-- begin Listed records --
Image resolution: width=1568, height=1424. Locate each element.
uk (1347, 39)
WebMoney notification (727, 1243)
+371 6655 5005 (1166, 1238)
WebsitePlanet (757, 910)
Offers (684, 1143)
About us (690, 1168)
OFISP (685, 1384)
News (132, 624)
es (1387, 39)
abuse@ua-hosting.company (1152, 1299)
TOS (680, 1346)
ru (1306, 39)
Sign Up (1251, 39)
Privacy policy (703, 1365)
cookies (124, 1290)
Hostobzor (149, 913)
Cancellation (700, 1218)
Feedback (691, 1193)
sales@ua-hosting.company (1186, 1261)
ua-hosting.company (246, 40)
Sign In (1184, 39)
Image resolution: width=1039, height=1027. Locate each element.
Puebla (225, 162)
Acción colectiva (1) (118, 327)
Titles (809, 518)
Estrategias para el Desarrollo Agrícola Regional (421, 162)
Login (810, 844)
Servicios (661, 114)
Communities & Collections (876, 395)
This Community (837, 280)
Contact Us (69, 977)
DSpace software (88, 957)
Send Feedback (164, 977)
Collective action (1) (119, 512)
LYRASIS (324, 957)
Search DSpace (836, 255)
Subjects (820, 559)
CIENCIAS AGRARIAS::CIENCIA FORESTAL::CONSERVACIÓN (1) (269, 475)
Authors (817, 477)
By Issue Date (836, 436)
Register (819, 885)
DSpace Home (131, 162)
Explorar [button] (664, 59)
-- end Listed records --
• [What you are asked to do] Reproduce every line of the material above without any changes.

• [Task output]
Image resolution: width=1568, height=1424. Locate each element.
uk (1347, 39)
WebMoney notification (727, 1243)
+371 6655 5005 (1166, 1238)
WebsitePlanet (757, 910)
Offers (684, 1143)
About us (690, 1168)
OFISP (685, 1384)
News (132, 624)
es (1387, 39)
abuse@ua-hosting.company (1152, 1299)
TOS (680, 1346)
ru (1306, 39)
Sign Up (1251, 39)
Privacy policy (703, 1365)
cookies (124, 1290)
Hostobzor (149, 913)
Cancellation (700, 1218)
Feedback (691, 1193)
sales@ua-hosting.company (1186, 1261)
ua-hosting.company (246, 40)
Sign In (1184, 39)
Image resolution: width=1039, height=1027. Locate each element.
Puebla (225, 162)
Acción colectiva (1) (118, 327)
Titles (809, 518)
Estrategias para el Desarrollo Agrícola Regional (421, 162)
Login (810, 844)
Servicios (661, 114)
Communities & Collections (876, 395)
This Community (837, 280)
Contact Us (69, 977)
DSpace software (88, 957)
Send Feedback (164, 977)
Collective action (1) (119, 512)
LYRASIS (324, 957)
Search DSpace (836, 255)
Subjects (820, 559)
CIENCIAS AGRARIAS::CIENCIA FORESTAL::CONSERVACIÓN (1) (269, 475)
Authors (817, 477)
By Issue Date (836, 436)
Register (819, 885)
DSpace Home (131, 162)
Explorar [button] (664, 59)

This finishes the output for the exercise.